start TASK DATA

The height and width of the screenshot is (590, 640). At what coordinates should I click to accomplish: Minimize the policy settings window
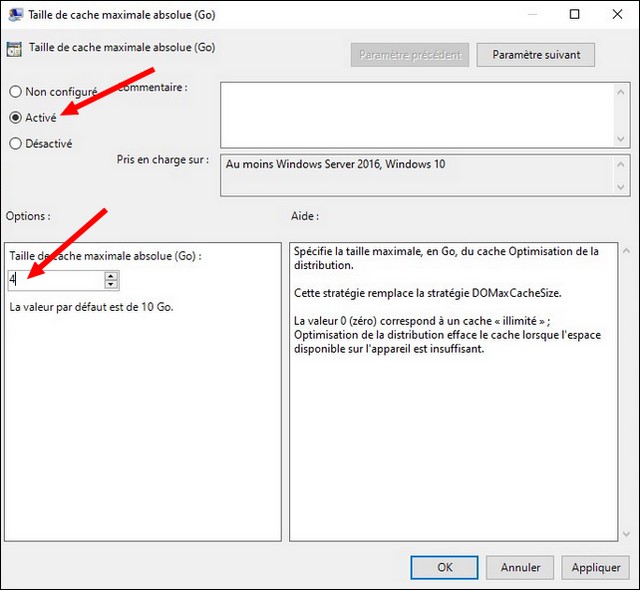coord(527,15)
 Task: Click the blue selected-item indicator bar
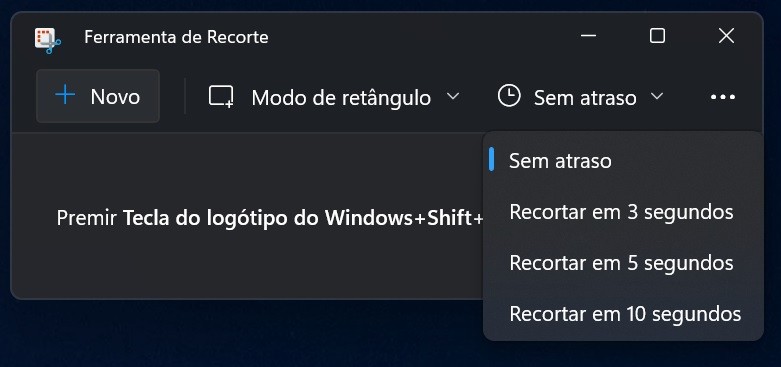tap(492, 160)
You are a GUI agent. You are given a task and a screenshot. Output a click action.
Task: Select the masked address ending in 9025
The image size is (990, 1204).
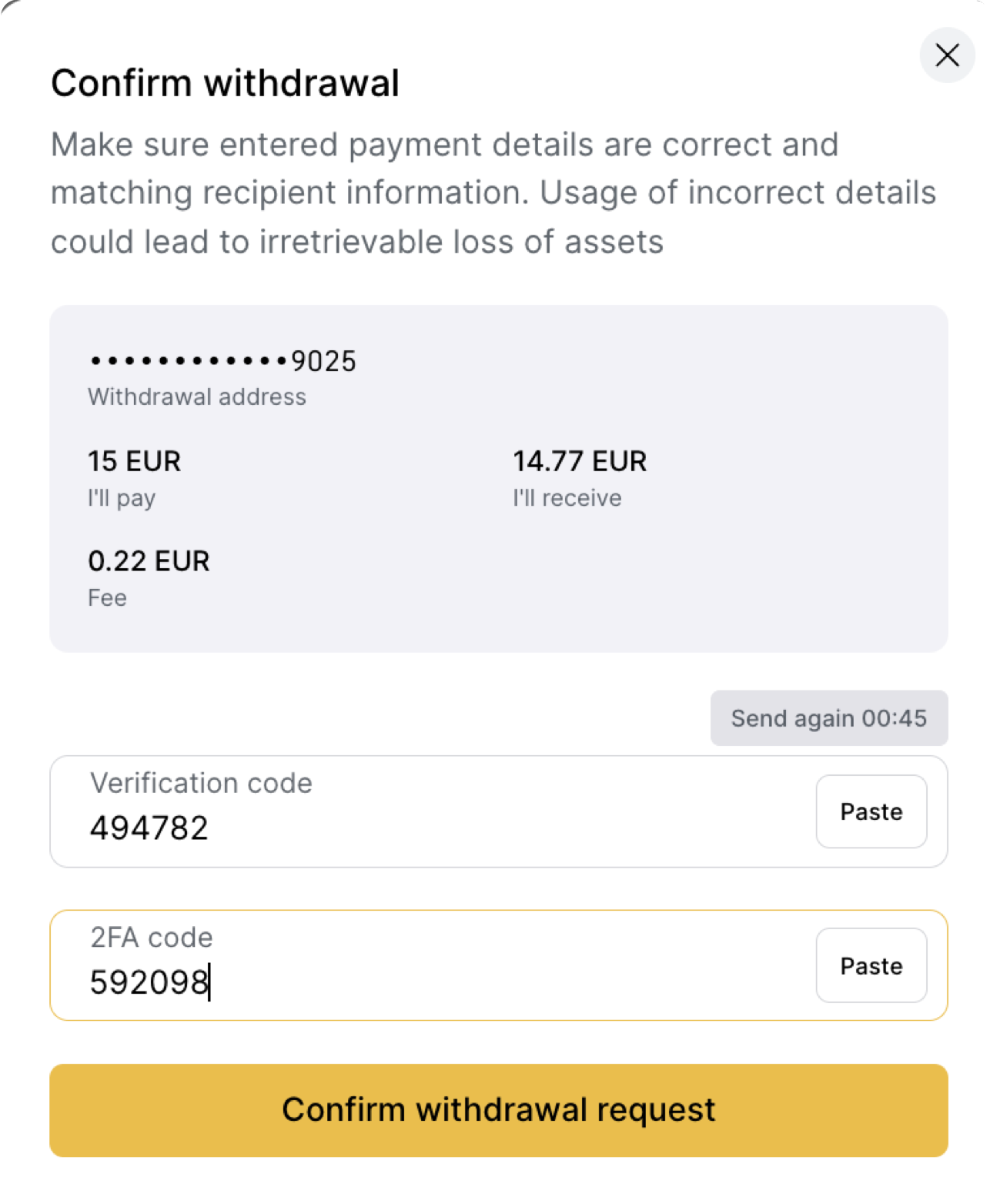(222, 361)
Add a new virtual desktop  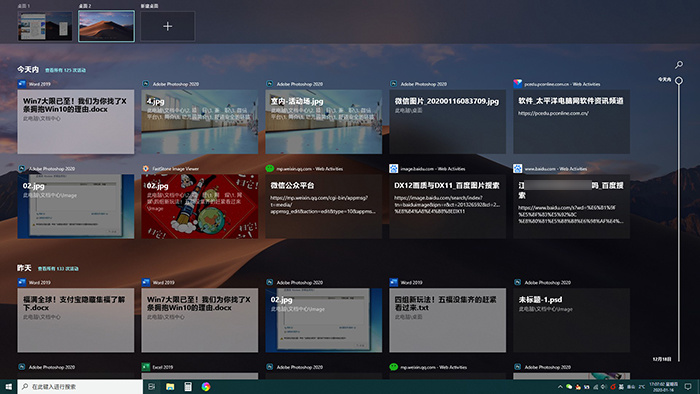tap(168, 26)
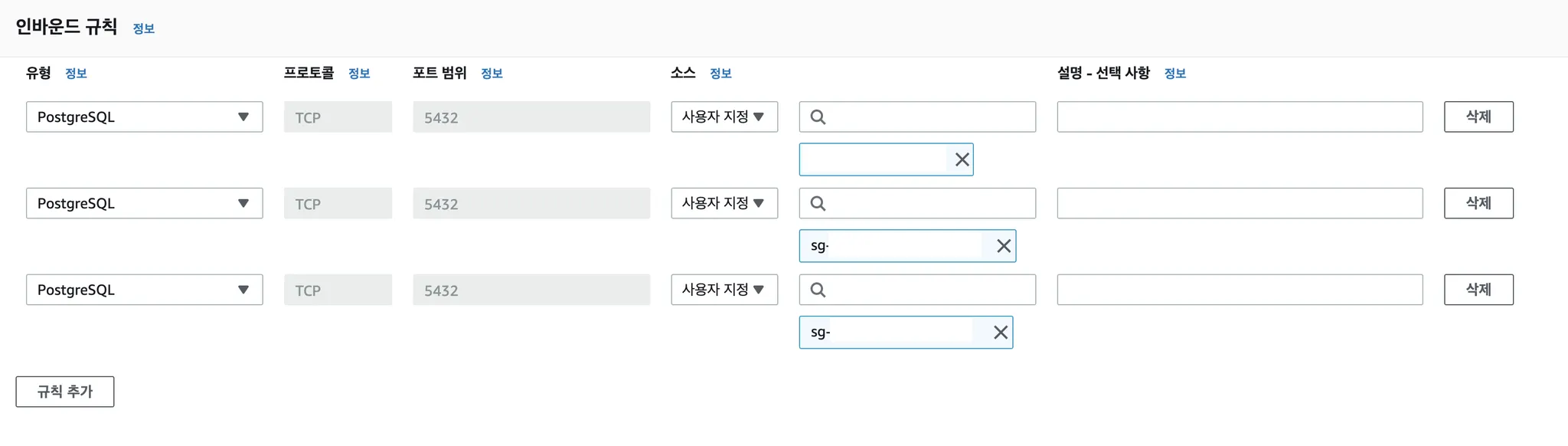The width and height of the screenshot is (1568, 446).
Task: Expand second rule's 사용자 지정 source dropdown
Action: 724,204
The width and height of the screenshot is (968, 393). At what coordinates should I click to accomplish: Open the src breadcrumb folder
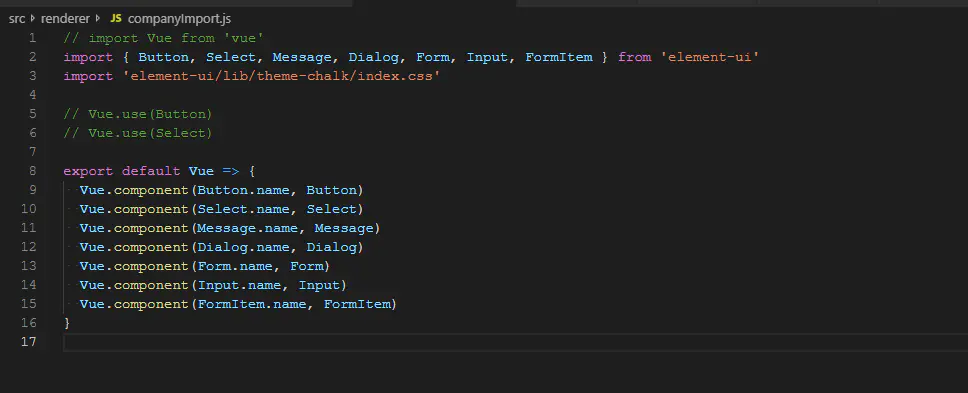[17, 19]
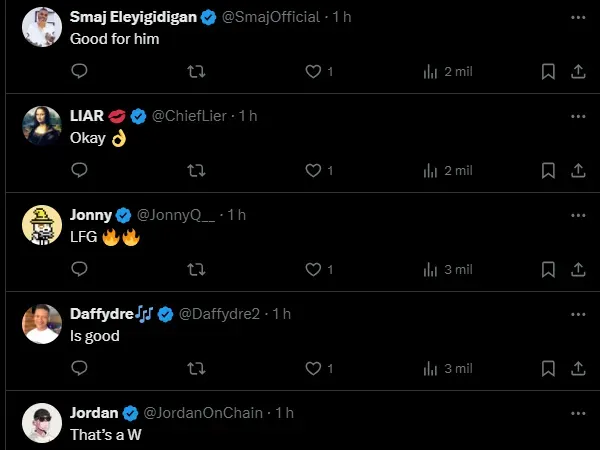Open Jonny's profile picture
This screenshot has width=600, height=450.
42,225
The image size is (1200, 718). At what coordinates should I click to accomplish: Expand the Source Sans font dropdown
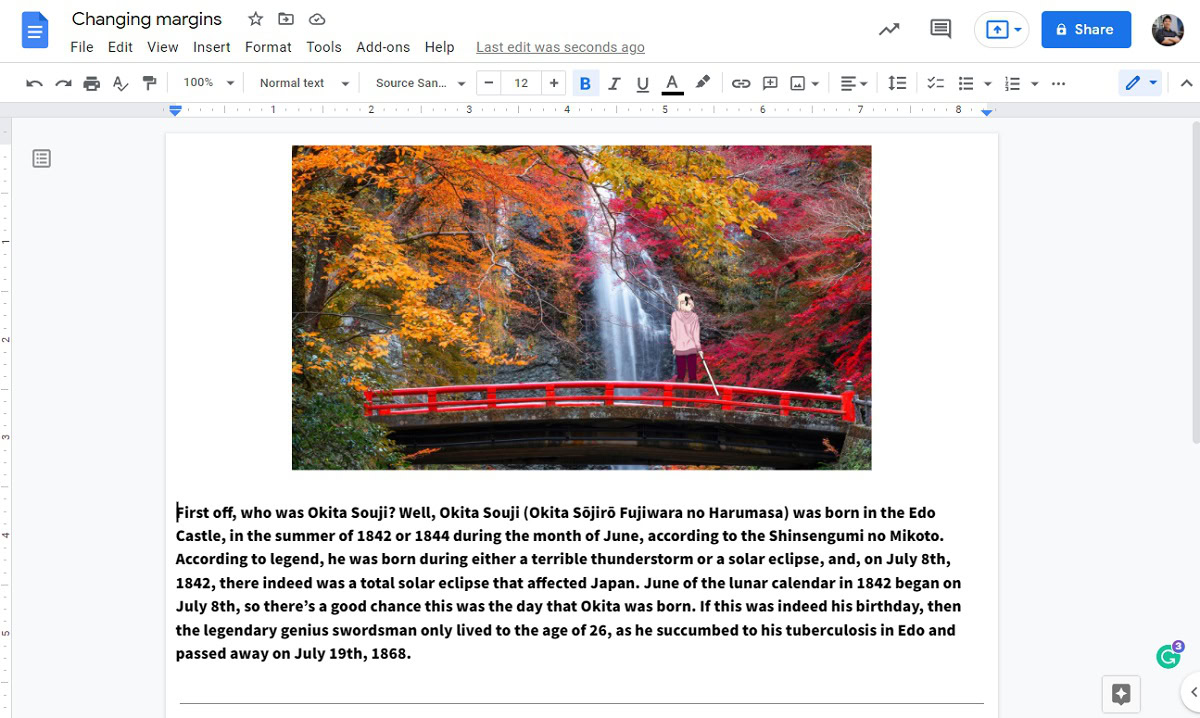(420, 83)
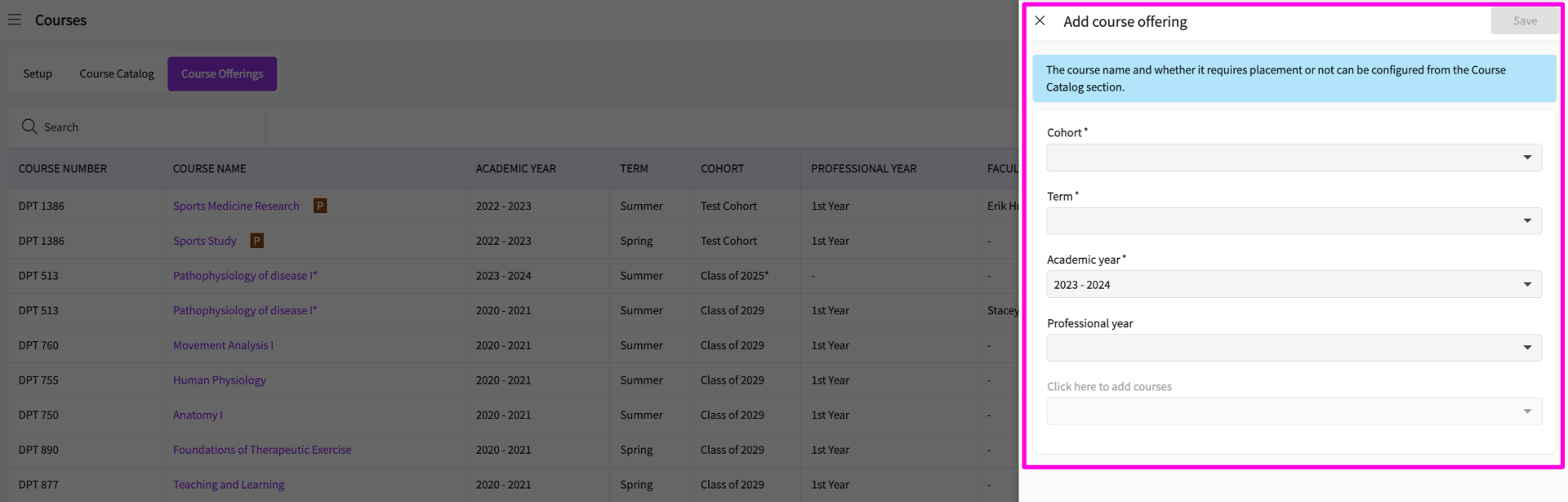Open the hamburger navigation menu
This screenshot has width=1568, height=502.
point(15,20)
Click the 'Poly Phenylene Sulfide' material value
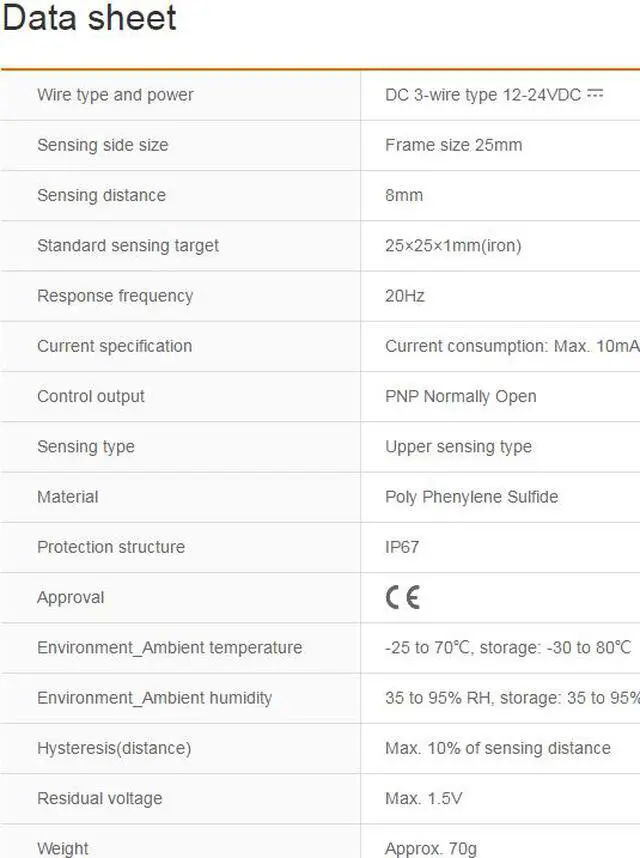 [471, 497]
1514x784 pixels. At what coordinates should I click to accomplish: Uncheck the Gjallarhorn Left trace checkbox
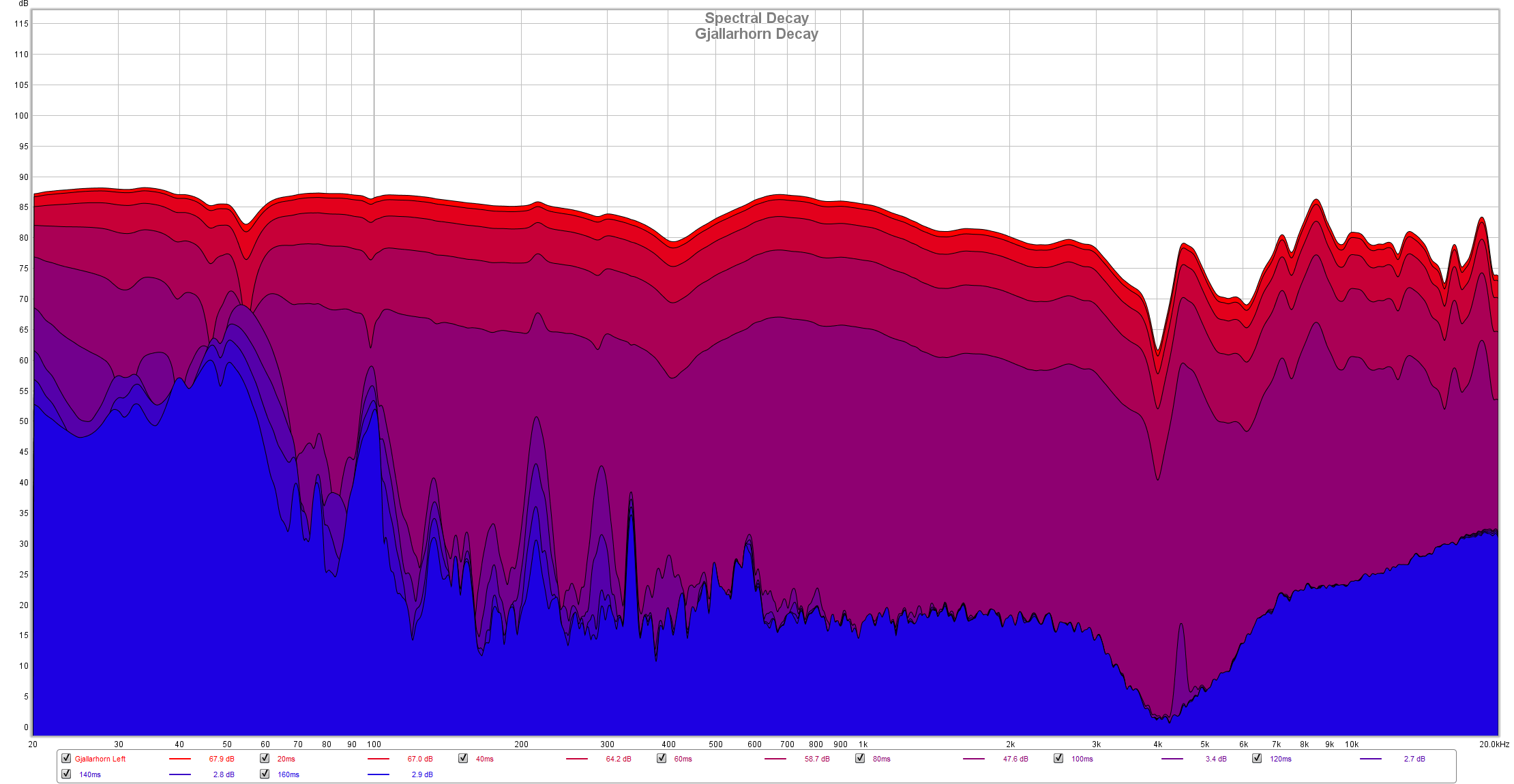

end TASK DATA

* **GIVEN REQUEST**: Reproduce the material above without changes, starting at the line that contains "Click the 'Poly" and continuing through its end. Leave the pictures out.

* **EXERCISE SOLUTION**:
Click the 'Poly Phenylene Sulfide' material value
 [471, 497]
1514x784 pixels. At what coordinates should I click to accomplish: Uncheck the Gjallarhorn Left trace checkbox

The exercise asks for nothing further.